• [What is expected]
Write the data out again exactly, with every picture removed.
#### Material for the task
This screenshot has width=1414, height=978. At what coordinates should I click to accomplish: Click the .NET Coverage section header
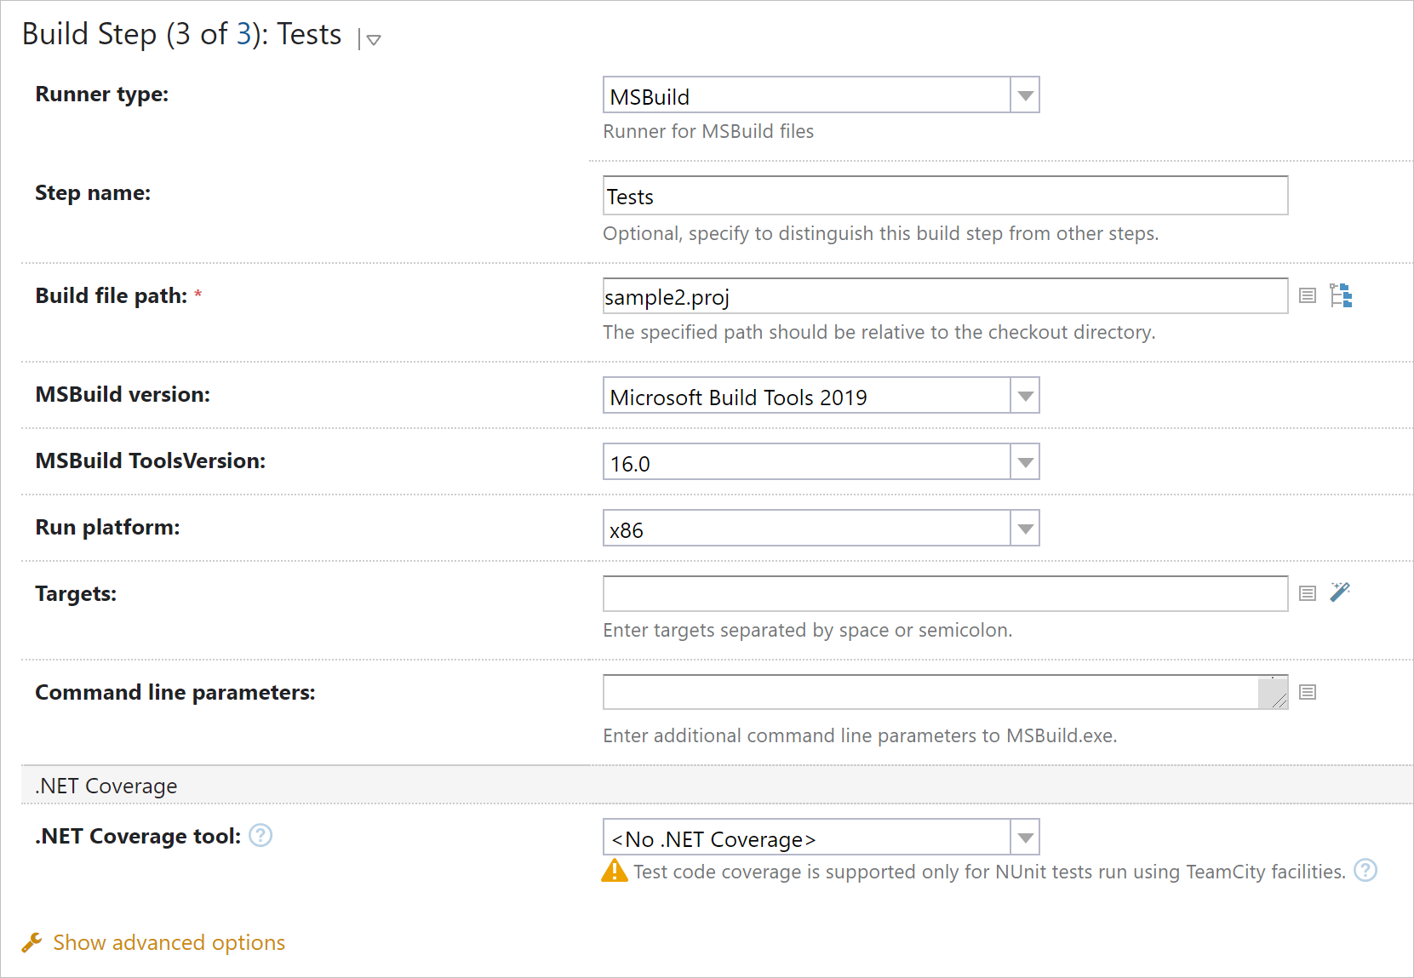tap(105, 786)
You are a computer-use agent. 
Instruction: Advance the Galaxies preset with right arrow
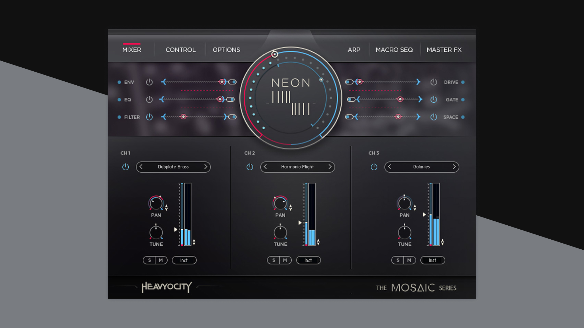(454, 167)
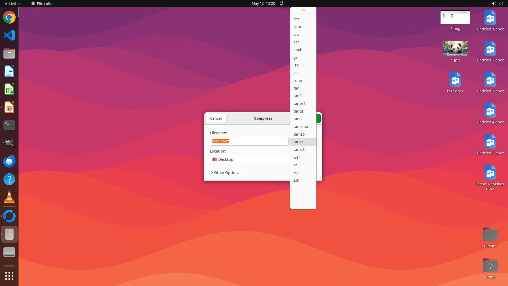The height and width of the screenshot is (286, 508).
Task: Open Thunderbird mail icon
Action: (9, 161)
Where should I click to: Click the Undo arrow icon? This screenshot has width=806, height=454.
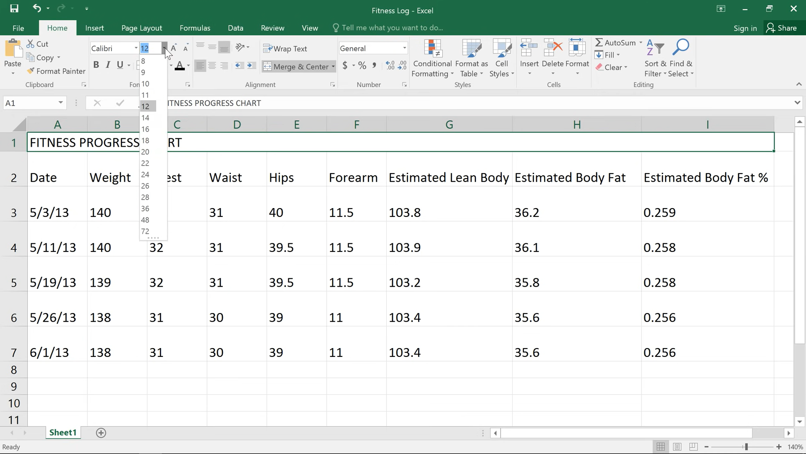coord(37,8)
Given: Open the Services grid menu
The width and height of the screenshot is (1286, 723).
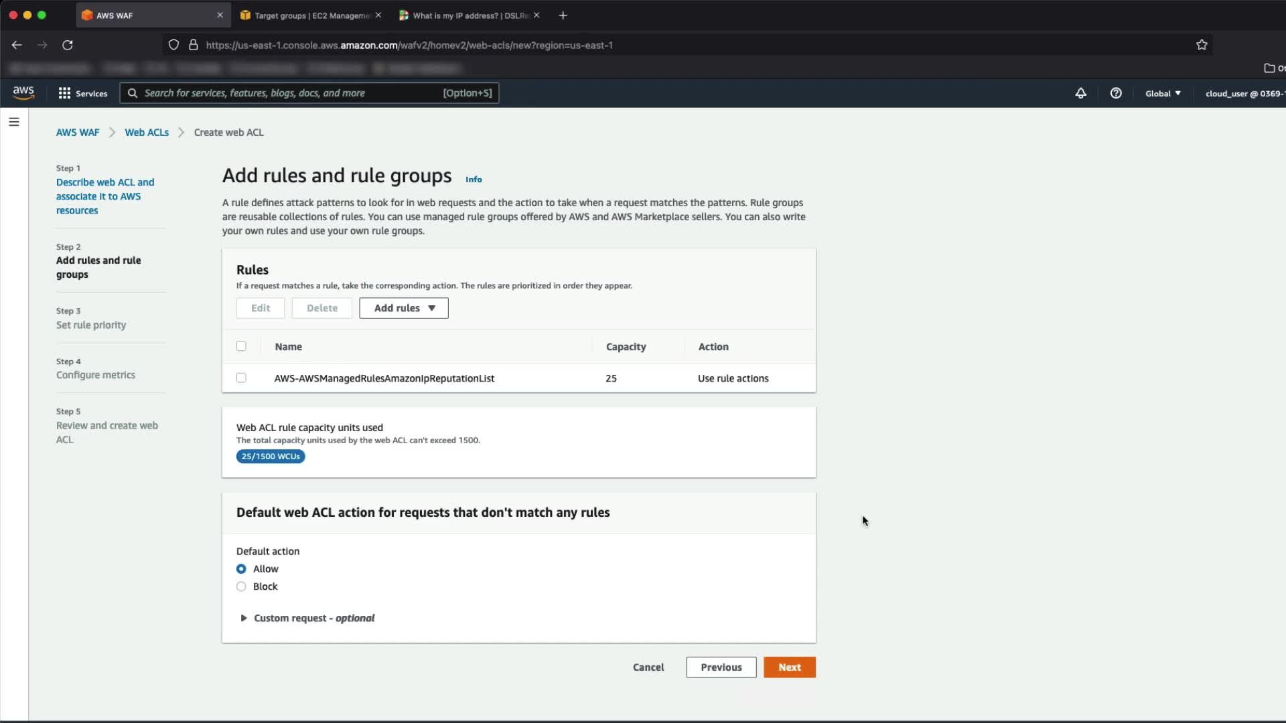Looking at the screenshot, I should (x=82, y=93).
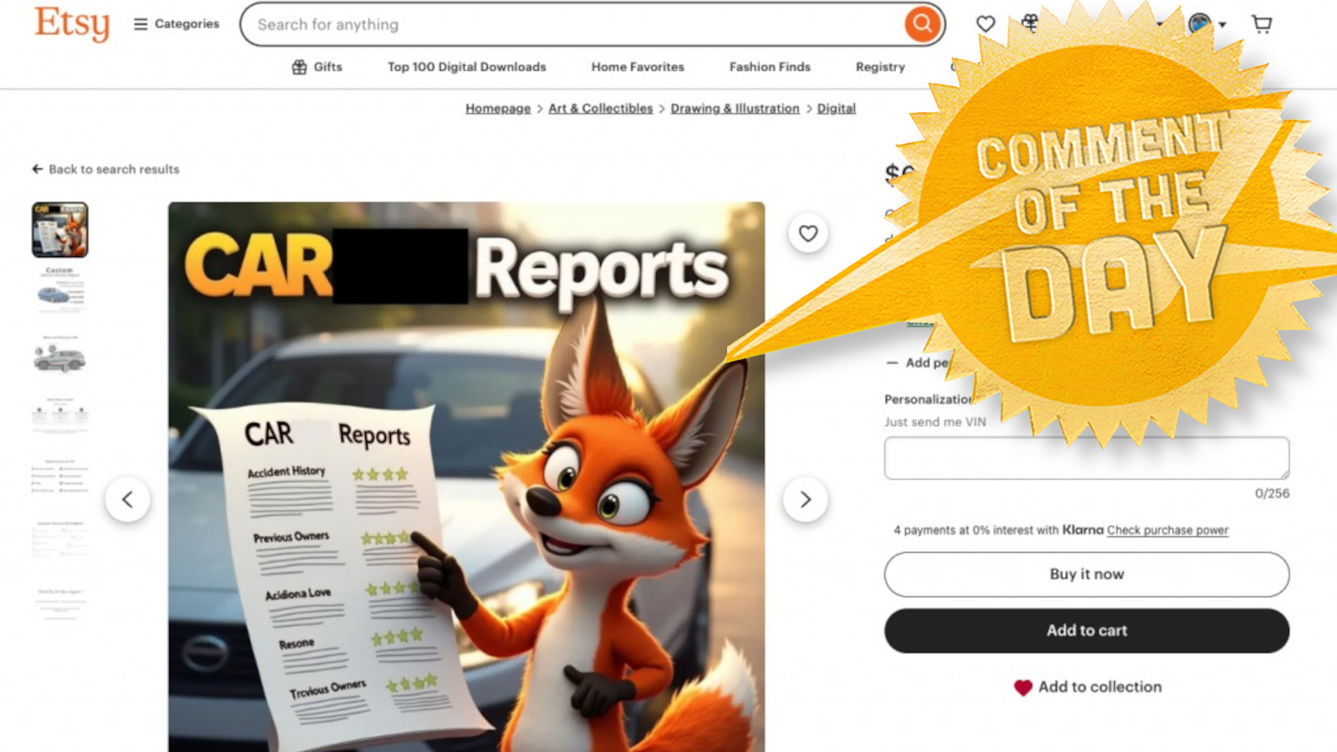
########
• [Task result]
This screenshot has width=1414, height=978. At what coordinates should I click to accomplish: Click the .NET Coverage section header
tap(105, 786)
You are a computer-use agent. 
Instruction: Advance the Galaxies preset with right arrow
(454, 167)
The height and width of the screenshot is (286, 508).
Task: Open Thunderbird mail icon
Action: (9, 161)
Where should I click to: Click the Undo arrow icon? This screenshot has width=806, height=454.
coord(37,8)
Given: Open the Services grid menu
The width and height of the screenshot is (1286, 723).
Looking at the screenshot, I should (x=82, y=93).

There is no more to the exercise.